Agnieszka Wojciechowska-Sej – an educator working in the Museum of Art in Łódź and a mother of three daughters, shares her doubts concerning online education in an interview with Jakub Walczyk. The interview is not only about how the cultural institution copes with transferring educational activities online, but also about what mothers, children, and teachers have to deal with in remote education.

An important subject that comes up when we discuss what education should look like today is the accessibility for people with disabilities. Each and every one of lacks something, has to deal with some kind of incompleteness or imperfection – as accurately pointed out by Bartek Lis, an educator, animator, and the co-author of sensual workshops. Bartek shows how you can get to know works of art without looking at them, co-creating situations that allow you to have a contact with art through the other senses. In this way, all the people taking part in the meeting, regardless of the degree of their visual impairment, have a chance to develop their own way of experiencing art.

An important aspect of education is paying attention to the class-related and privileged status of art in the society. With their work and commitment, educators break its exclusivity by reducing culture to everyday and simple activities, such as a conversation or a walk. Relationship building also depends on whether we can develop the skill of finding a safe space within ourselves, a place from which we can safely and curiously reach towards the unknown direction. As pointed out by Maria Parczewska, creative work is a function of trusting oneself.

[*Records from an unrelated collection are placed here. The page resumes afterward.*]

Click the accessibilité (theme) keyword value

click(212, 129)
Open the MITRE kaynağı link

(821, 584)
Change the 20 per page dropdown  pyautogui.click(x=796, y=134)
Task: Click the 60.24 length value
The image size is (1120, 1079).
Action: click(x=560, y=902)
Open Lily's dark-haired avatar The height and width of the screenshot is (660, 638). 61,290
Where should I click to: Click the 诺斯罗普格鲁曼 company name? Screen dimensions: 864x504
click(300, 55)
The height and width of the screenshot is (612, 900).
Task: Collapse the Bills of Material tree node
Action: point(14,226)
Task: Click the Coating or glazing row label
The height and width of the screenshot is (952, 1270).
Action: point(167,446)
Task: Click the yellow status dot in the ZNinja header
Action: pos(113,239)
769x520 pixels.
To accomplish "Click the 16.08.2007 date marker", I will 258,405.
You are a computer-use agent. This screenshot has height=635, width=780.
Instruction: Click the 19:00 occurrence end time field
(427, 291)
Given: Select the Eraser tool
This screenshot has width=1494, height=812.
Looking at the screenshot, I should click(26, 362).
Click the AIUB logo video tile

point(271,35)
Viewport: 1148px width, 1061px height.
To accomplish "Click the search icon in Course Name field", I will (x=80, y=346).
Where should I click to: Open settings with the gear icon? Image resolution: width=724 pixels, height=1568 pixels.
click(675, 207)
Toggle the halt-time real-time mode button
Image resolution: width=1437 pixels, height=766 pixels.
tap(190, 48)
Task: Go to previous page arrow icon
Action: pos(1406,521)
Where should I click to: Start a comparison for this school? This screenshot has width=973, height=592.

There is no denying that after a successful workshop, an interesting and fruitful debate, or other similar event, the atmosphere changes. It’s hard to put into words, but it’s easy to experience. You want to talk for even longer (not necessarily about the issues discussed before) and be together.

One of the educators once finished her workshop in such a way; she asked all the participants to stand in a circle and then to put a hand on the arm of a person standing next to them. This caused a bit of reluctance, since, even though the workshop was very successful, everyone was already quite tired and unwilling to do another activity. However, the educator then told us to pat each other on the back and appreciate our work by saying two short words: “well done!”. It released a lot of joy and gratitude. It can be said that this ending was like icing on the cake that the workshop participants were baking throughout the whole meeting.

We invite you to read the tenth issue of the RTV Magazine dedicated to education, at the same time wishing you and ourselves a lot of successful events, icing included. And many thanks to the educators preparing the recipes for these meetings!